Tomorrow Never Dies (still), © 1997 Eighteen Leasing Corporation & Danjaq, LLC. All rights reserved. Courtesy of Metro-Goldwyn-Mayer Studios and Eon Productions
Two more installations are coming off view this weekend: in the Resnick Pavilion, Michael Heizer's Actual Size: Munich Rotary—an actual-size projection of his 1969 negative sculpture Munich Depression—will come down after Sunday; however, his large-scale photographs on view in BCAM will remain on view through the end of October. Finally, The German Woodcut: Renaissance and Expressionist Revival explores the development of the woodcut medium during the Renaissance and its revival by German artists in the twentieth century.
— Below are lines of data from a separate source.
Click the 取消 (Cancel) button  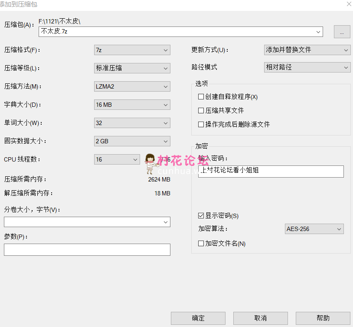(260, 318)
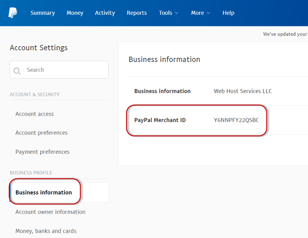Open Account owner information
Image resolution: width=308 pixels, height=238 pixels.
[50, 212]
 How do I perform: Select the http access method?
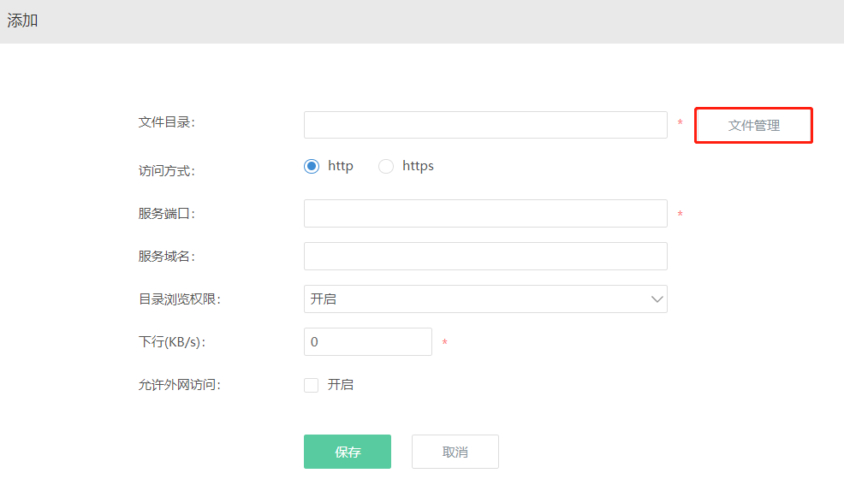point(312,166)
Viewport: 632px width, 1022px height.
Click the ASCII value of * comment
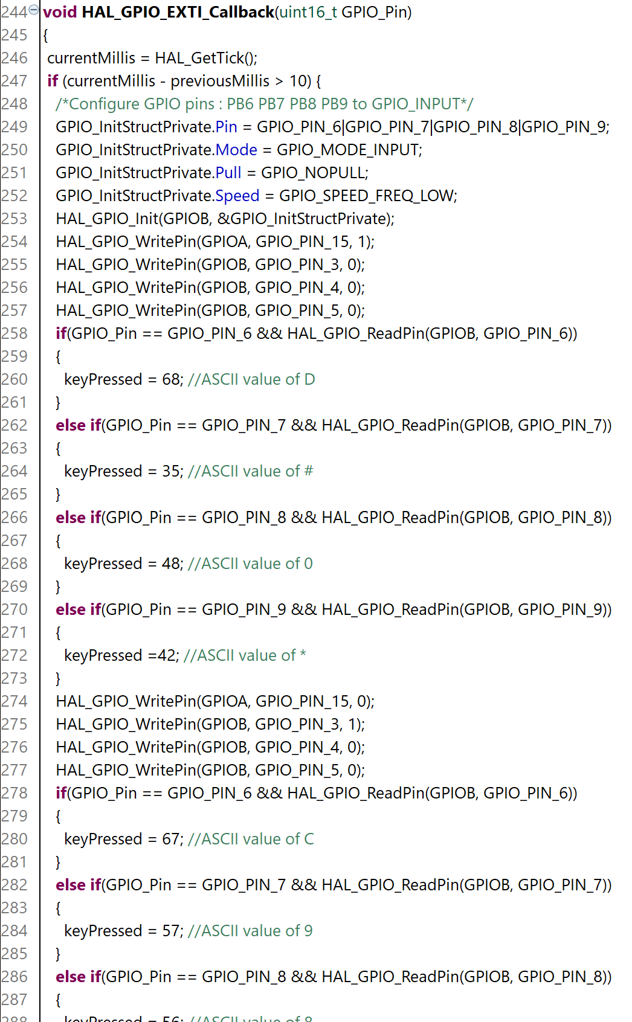(245, 655)
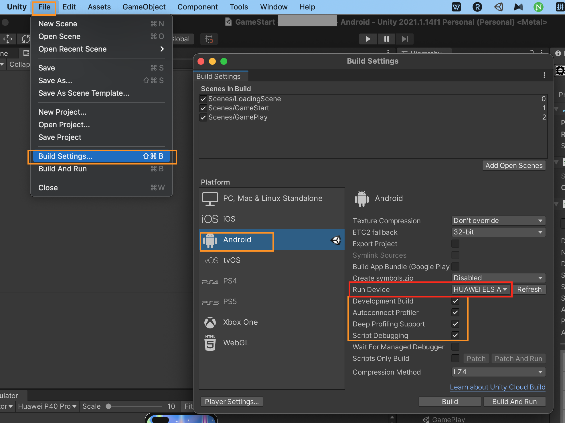Open the Texture Compression dropdown
The image size is (565, 423).
click(x=498, y=221)
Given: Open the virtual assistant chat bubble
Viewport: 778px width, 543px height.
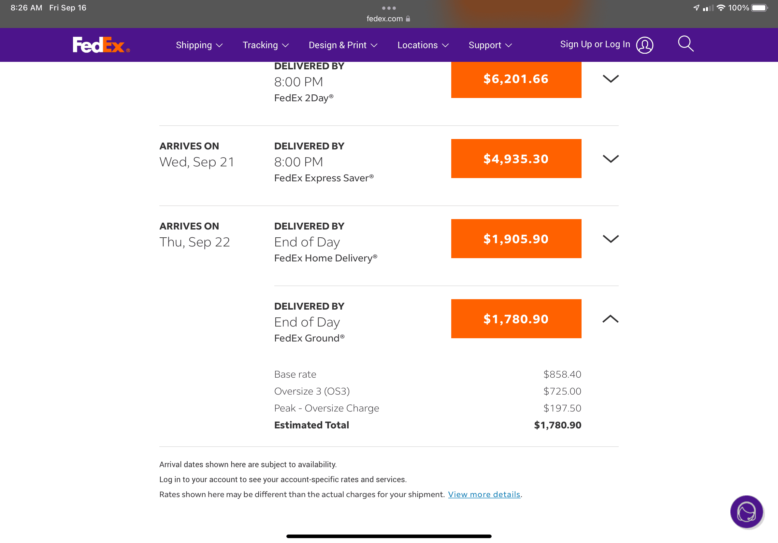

Käthe Kollwitz, Memorial sheet for Karl Libknecht, 1919–1920, The Robert Gore Rifkind Center for German Expressionist Studies
Starting at 2 pm we're happy to host KCRW's fourth annual Good Food Pie Contest. Judges for the contest, hosted by Good Food's Evan Kleiman, include Jonathan Gold, and Russ Parsons of the Los Angeles Times, Huell Howser of PBS, and chefs Michael Voltaggio, Karen Hatfield, Kris Morningstar, and more. In addition to more typical categories like best Fruit Pie, best Savory Pie, and so on, the judges will also be choosing the best pie inspired by Chris Burden's Metropolis II. These pies must be seen—and tasted—to be believed. (PS: want free admission to the museum? Wear an apron.)
Sunday, in conjunction with The Sun and Other Stars: Katy Grannan and Charlie White, we are offering a free panel discussion, "Camera Ready: The Allure of Stardom." Historian and poet Iris Berry, Toddlers and Tiaras producer Suzanne Rauscher, and USC professors and authors Sarah Banet-Weiser and Leo Braudy will discuss the impact of celebrity imagery on popular consciousness.
Finally, end your weekend with free concert from pianist Petronel Malan, who will perform works by Bach, Mozart, Beethoven, and Tchaikovsky.